At first, there was hardly any contact with the civilian population. This was remedied by public lecture meetings, the distribution of Christmas gifts to the soldier's children and musical gatherings. According to an original poster of "Soldiers and the KdF County Sport Group" [Soldaten und der KdF-Kreissportgruppe] on June 24, 1944, an entertainment evening was organized in the White Horse ["Weißen Roß"] Gasthaus, with the motto "With music everything goes better", during which the Mayor was presented a model of the city built by the soldiers of the "Listening Post" [Horchstelle]. Today the model is located in the entry hall of the City Hall.

The end of the Lauf Intercept Station came on 8 April 1945 when the Americans were already in Bad Mergentheim, Crailsheim and near Schweinfurt. At noon, an American bomber destroyed the barracks beside the DF Site and killed the Analyst Ursula Polzin (she is buried with honor in the Lauf Cemetery). On the same day most members of the intercept site were transported in railroad freight cars to Schliersee, by way of Amberg and Passau, where they arrived ten days later. Other soldiers transported a large part of the equipment there by truck.

Technical Radio Experimental Station

During the American occupation, up until approximately 1950, there was no activity at the site. Supposedly Polish forced laborers lived in the site for awhile, after 1945. After the American occupation, the buildings were converted to a radio laboratory which was operated, until the late-70's, by a business from Munich-Pullach [*]. Today the former intercept site is used by the Technical Training Factory and Workshop [Technische Hilfswerk Betriebsgebeude und Werkstatt].

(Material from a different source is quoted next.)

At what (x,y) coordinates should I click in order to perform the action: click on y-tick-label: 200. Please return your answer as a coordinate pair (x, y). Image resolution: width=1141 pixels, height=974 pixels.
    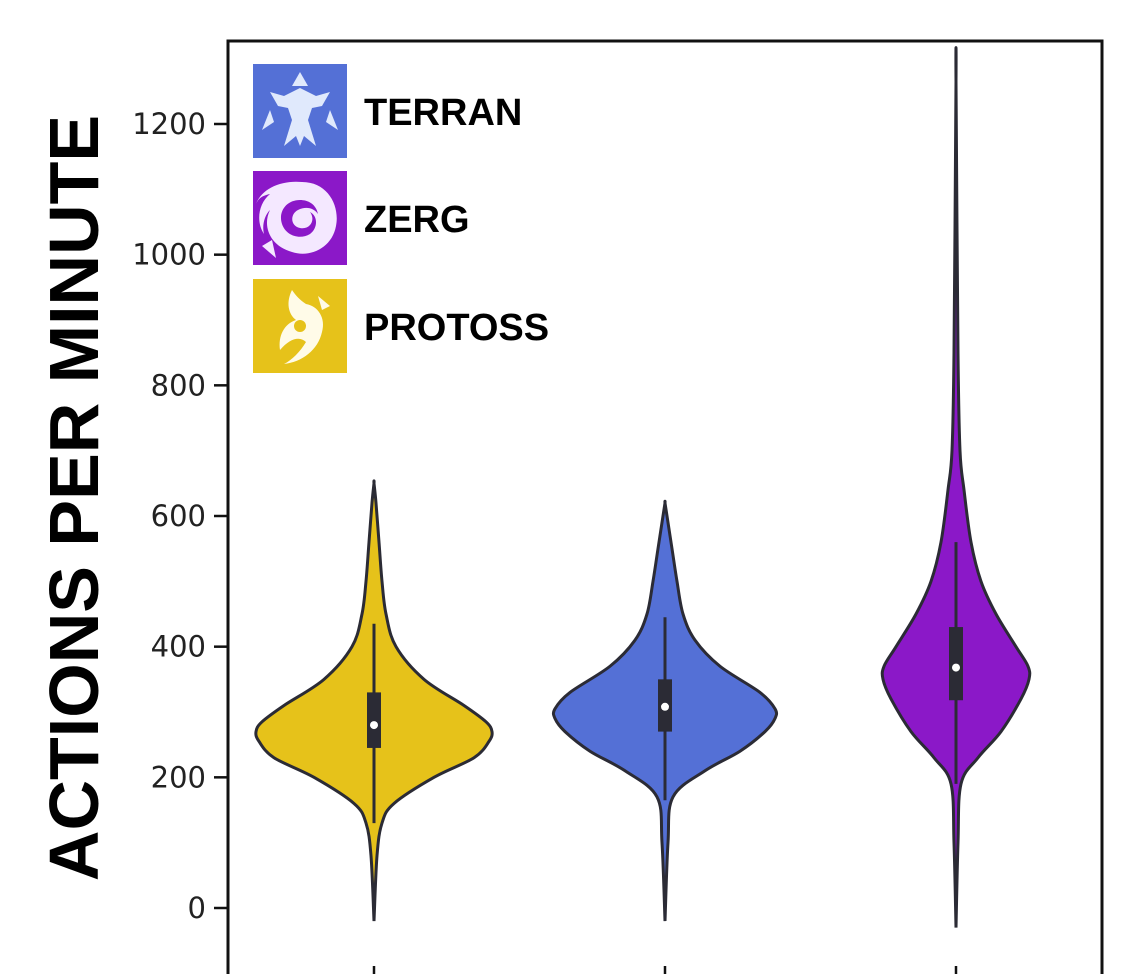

Not only during the whole war, but even today, nothing is talked about the work that was done at the intercept site. The R”thenbacher Museum for Historical Military Technology will organize, at the Lauf municipal savings bank, in September of this year [1995], an exhibition about the intercept site, compiled from City archives.

More about this article

The previous article was translated from the original German by Ralph and Eda Thadeus with help from the Military History Research Office of the German Army. Because of compound words and sentences used in the original article, the translations are based more on 'meanings' of the sentences rather than a literal translation.

The father of Werner Sunkel (the author of this article) worked as an "analysts" at the Lauf Intercept Station. Mr Sunkel is a contributing author to several books pertaining to the telecommunications technology used in the Hitler's Wolfsschlucht 2 and Adlerhorst Headquarters. He also maintains the Museum for Historical Military Technology at Rothenback an der Pegnitz which is located directly East of Nurnberg. One building is dedicated to the Lauf Intercept Station and can be previewed at his web site: http://www.wehrtechnikmuseum.de/Rundgang/Bau_4/bau_4.html

In the article mention is made to a location called the "Haberloh". This is part of the City of Lauf and is a small area (clearing) on the edge of the forest that boarders on the town.

When the Lauf Intercept Station opened in 1939, the Director of Analysis [Auswertungsleiter Regierungsrat] was Wilhelm F. Flicke. Mr. Flicke was in the "business" for thirty some years both before and after the war.

In a monogram written by Erich Schmidt-Eenboom and published on the web site of the German peace group 'Research Institute for Peace Politics', more information about the Lauf site is published:  In 1946 the American CIC 'invited" experts of the Wehrmacht's Intercept Service to Bad Vilbel. The invitation's aim was to persuade them to create and operate intercept sites. [*] Starting in 1952 the CIC operated the updated Lauf site with former veterans of the German Intercept Service. According to Schmidt-Eenboom the Lauf site dedicated 14 positions to the coverage of the Czechoslovakian border guards and state security radio transmissions. Two other positions covered the Polish Army and Internal Security while another two positions covered Hungarian military traffic.